# [Data shown]
────────

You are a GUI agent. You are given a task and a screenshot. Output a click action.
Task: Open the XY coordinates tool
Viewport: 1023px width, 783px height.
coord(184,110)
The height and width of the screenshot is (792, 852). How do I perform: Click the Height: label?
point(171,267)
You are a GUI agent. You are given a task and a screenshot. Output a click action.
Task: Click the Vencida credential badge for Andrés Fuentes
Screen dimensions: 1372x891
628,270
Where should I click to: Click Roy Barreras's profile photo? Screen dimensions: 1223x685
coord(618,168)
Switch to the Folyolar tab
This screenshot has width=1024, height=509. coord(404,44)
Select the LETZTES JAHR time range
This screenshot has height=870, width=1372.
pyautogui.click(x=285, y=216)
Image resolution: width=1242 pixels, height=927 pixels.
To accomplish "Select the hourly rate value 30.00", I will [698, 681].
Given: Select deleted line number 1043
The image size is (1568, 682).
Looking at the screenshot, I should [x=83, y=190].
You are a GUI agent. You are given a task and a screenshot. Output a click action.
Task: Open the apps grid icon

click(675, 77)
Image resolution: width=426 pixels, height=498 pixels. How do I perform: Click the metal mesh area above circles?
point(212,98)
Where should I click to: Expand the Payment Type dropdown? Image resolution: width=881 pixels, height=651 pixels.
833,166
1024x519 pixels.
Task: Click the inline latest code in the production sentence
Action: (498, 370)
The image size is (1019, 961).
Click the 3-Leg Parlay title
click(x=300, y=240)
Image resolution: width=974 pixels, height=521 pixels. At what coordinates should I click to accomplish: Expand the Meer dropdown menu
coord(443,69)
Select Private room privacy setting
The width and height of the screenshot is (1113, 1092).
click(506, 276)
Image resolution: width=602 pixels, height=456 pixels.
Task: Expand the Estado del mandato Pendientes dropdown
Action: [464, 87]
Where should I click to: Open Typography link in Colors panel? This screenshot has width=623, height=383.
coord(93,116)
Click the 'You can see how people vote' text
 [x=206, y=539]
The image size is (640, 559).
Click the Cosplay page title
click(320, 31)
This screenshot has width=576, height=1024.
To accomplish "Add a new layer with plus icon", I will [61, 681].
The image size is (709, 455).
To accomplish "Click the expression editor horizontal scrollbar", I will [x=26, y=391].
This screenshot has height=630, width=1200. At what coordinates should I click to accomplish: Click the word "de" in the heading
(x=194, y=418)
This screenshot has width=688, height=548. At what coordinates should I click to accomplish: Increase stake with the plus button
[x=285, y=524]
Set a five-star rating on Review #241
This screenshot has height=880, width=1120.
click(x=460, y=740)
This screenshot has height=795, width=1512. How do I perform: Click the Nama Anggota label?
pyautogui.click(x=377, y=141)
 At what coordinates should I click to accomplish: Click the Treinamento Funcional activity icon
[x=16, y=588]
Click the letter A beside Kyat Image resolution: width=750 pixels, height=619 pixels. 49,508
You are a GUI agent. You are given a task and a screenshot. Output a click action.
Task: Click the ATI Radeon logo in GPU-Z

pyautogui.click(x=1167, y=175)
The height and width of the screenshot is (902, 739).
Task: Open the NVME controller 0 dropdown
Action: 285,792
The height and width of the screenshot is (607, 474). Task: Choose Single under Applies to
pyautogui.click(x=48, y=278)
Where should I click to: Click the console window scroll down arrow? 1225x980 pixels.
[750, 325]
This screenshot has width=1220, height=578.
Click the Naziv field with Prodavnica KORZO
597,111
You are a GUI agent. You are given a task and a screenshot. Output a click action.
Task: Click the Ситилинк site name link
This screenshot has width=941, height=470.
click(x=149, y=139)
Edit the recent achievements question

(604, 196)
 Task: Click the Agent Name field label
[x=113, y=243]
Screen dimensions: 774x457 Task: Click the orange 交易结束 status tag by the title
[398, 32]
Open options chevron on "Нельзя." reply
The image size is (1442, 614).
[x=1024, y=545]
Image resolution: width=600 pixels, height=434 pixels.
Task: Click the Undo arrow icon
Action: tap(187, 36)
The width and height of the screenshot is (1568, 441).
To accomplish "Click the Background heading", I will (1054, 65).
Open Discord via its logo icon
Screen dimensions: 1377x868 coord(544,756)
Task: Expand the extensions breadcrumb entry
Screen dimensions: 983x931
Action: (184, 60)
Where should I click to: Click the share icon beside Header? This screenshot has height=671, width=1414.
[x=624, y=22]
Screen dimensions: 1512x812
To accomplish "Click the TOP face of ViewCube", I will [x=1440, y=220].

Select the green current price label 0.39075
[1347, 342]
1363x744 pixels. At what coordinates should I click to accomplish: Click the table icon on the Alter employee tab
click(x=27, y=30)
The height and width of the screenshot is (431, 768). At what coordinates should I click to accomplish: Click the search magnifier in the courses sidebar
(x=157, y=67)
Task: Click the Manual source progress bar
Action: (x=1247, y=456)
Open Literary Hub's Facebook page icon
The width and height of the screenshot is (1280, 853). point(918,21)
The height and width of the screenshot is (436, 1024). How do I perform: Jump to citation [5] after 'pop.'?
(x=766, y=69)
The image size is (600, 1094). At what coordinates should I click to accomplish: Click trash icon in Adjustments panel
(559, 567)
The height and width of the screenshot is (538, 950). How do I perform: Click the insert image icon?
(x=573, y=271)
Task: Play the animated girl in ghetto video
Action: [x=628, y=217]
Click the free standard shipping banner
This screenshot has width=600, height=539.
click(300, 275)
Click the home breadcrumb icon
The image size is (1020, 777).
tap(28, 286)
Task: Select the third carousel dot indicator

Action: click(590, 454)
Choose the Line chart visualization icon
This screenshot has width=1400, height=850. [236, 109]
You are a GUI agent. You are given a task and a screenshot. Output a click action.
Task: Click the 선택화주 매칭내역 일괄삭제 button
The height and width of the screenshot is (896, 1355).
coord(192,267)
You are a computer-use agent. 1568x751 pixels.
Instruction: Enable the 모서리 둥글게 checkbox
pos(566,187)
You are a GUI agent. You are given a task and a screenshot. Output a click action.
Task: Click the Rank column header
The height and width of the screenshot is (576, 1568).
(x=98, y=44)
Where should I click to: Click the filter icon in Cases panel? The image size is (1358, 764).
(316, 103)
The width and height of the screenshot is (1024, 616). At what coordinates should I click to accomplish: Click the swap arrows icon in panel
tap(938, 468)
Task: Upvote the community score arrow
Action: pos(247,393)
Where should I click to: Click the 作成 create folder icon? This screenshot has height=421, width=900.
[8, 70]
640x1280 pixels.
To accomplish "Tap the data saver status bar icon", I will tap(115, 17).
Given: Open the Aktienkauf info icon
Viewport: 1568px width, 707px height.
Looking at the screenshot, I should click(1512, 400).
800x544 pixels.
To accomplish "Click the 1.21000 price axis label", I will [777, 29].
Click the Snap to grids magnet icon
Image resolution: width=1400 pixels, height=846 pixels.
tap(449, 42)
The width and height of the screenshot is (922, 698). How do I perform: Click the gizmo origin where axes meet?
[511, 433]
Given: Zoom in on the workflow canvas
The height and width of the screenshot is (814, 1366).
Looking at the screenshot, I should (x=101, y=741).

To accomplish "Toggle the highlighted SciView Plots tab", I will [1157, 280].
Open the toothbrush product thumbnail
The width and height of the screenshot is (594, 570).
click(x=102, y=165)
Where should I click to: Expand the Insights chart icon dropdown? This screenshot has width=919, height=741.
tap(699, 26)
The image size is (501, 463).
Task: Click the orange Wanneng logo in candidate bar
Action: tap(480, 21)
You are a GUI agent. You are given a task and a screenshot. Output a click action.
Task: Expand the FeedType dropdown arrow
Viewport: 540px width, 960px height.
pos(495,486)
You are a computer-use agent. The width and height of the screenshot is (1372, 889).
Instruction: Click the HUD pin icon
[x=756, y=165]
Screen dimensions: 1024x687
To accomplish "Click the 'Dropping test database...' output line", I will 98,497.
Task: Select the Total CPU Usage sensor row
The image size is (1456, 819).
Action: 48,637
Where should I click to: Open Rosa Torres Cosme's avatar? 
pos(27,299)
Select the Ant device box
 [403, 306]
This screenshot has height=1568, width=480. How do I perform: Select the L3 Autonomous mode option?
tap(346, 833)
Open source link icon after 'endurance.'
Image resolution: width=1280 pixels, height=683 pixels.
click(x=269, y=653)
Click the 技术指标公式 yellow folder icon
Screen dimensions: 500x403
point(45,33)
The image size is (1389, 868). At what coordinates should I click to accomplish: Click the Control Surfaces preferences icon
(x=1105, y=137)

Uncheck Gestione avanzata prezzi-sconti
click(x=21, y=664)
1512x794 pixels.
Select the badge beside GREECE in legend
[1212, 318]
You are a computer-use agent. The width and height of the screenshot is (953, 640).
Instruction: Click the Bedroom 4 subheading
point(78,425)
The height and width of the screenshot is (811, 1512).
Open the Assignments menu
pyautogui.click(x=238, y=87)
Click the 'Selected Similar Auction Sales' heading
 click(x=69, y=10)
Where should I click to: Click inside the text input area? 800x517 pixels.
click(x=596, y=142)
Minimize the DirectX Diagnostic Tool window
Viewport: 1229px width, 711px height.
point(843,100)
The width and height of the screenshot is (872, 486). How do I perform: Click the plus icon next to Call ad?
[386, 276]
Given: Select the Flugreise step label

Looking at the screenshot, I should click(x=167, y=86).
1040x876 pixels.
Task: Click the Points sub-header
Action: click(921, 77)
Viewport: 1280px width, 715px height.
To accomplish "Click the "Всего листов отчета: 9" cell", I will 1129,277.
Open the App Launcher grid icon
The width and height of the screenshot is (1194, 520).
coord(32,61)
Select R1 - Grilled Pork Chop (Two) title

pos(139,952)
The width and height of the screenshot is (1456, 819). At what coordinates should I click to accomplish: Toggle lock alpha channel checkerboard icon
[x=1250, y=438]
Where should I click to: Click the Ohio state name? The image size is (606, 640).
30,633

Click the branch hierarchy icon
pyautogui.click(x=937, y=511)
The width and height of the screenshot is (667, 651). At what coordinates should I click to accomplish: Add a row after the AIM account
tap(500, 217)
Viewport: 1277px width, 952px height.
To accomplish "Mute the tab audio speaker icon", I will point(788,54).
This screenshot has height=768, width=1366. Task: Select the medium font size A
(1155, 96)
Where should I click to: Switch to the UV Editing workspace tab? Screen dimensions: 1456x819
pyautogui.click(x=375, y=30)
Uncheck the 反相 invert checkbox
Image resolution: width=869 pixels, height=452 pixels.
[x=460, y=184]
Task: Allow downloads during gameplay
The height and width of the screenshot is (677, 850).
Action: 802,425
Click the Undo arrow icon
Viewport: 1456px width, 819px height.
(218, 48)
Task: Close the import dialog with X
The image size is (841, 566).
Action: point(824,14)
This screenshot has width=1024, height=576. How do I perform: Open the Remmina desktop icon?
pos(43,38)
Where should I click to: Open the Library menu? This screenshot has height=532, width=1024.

────────

In the rows starting at the line that has "Task: Click the Agent Name field label" and ending with the line that has "Action: (184, 60)", swap "breadcrumb entry" for "path segment" and change nothing else. Give back only those lines.

 Task: Click the Agent Name field label
[x=113, y=243]
Screen dimensions: 774x457 Task: Click the orange 交易结束 status tag by the title
[398, 32]
Open options chevron on "Нельзя." reply
The image size is (1442, 614).
[x=1024, y=545]
Image resolution: width=600 pixels, height=434 pixels.
Task: Click the Undo arrow icon
Action: tap(187, 36)
The width and height of the screenshot is (1568, 441).
To accomplish "Click the Background heading", I will (1054, 65).
Open Discord via its logo icon
Screen dimensions: 1377x868 coord(544,756)
Task: Expand the extensions path segment
Screen dimensions: 983x931
Action: (184, 60)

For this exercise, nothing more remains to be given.